“York Wall” – Back at It

After pulling “York Wall” from the UFO pile, I began to work on it in earnest.  My goal was to make it looser than my earlier attempt.  This meant more patterned and colored fabrics, and more roughly cut pieces.

I started with the sky, using a variety of fabrics (rather than the sole fabric I intended to use 9 years earlier.)

Click any image for a larger view
When working loosely like this, it’s easy to get something that looks a little wacky.  When that happens, I usually ignore it and continue.  I know that:
1) I can fairly easily rework it later, and
2) I have to consider all the components together, rather than just one a time.  So, I don’t get too excited if items (like the sky) seem overly patterned/broken/ bold, etc. at the beginning. 

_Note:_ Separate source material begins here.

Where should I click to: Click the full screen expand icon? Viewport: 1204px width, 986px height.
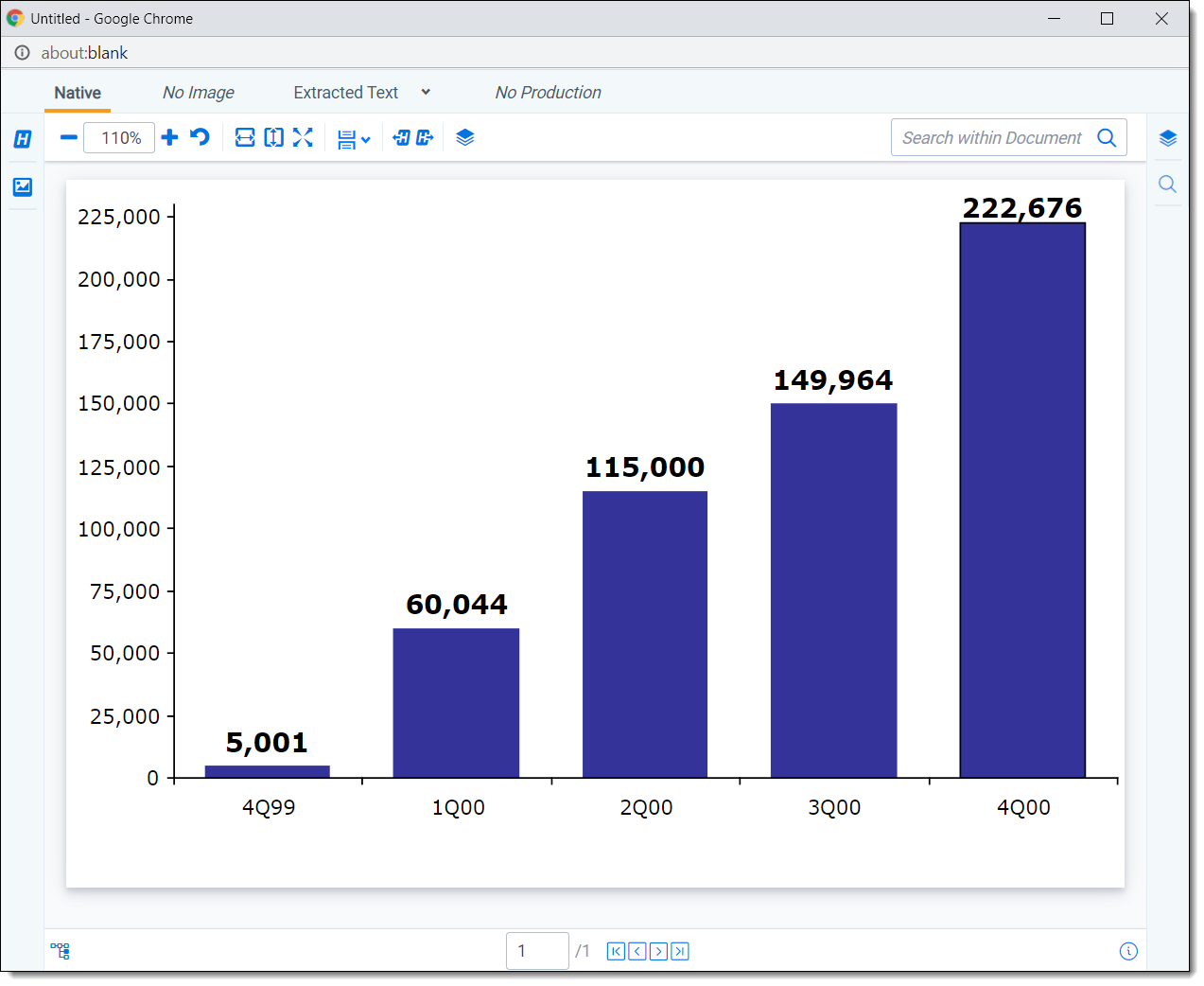click(x=303, y=138)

I added the tree and the far right dark wall area.  I didn’t put much effort into making the stones have the perfect shape.  Instead, I allowed them to be a little off, hoping that this would add charm.

After adding the dark “crack” fabric for the mid-wall, I drew in perspective lines for the stones.  That’s when I realized that the stones in the dark area were a little too off-kilter.  So, I reworked them. 

Can you see the difference in perspective in the photos above and below?

This is developing pretty well.  Instead of pins this time, I’m revisiting the idea of securing everything with a glue stick.  It seems to be working out.  Glueing is definitely faster, so if it holds throughout construction I’ll be over joyed!

Ellen Lindner
P.S.  The next online “Sticky Fingers” class starts on November 30th.

 

 

4 Comments

  1. Martha Ginn says:

    Good job on the far right curving wall. I’m glad the glue stick is working for you; saves lots of finger pin pricks.

  2. christina says:

    Only when I saw the picture I could see that it was tilting. The shadow I had not drawn up without the picture there. I find it amazing that you after 9 years such project resuming. But why choose a glue stick and not for example steam a seam? And what strikes me is that the large surfaces of the tilting each have first and the underlying surface and makes it as the background all stuck, because the different colors on fastening. I remember, when I was with my quilt ‘kleurlengte’bezig was, I’ve made ??all the houses separately and only when they were down on the ground confirmed.

    But yes, what I’m talking about, I do against someone I can learn a lot, because I follow your blog with a lot of fun. Most of what you make is exactly my taste.

  3. Yes, Martha, the glue will be MUCH easier on my fingers when I get to the quilting part!

  4. Hey Christina,

    Thanks for your comment about my current quilt. When I worked on it 9 years ago, I used fusible web, even though that has never been my typical way of doing things. That’s part of what I didn’t like about it. Which is why I’m avoiding it now. Since I use A WIDE variety of fabrics, I don’t want to have a bunch of them with fusible on them – in case I don’t end up using a particular one. And, I don’t want to stop and fuse in the design process. Thus, the glue. (Replacing the pins I normally use – at least for this experiment.) We’ll see how I like it when I start moving it around. Hope everything stays in place!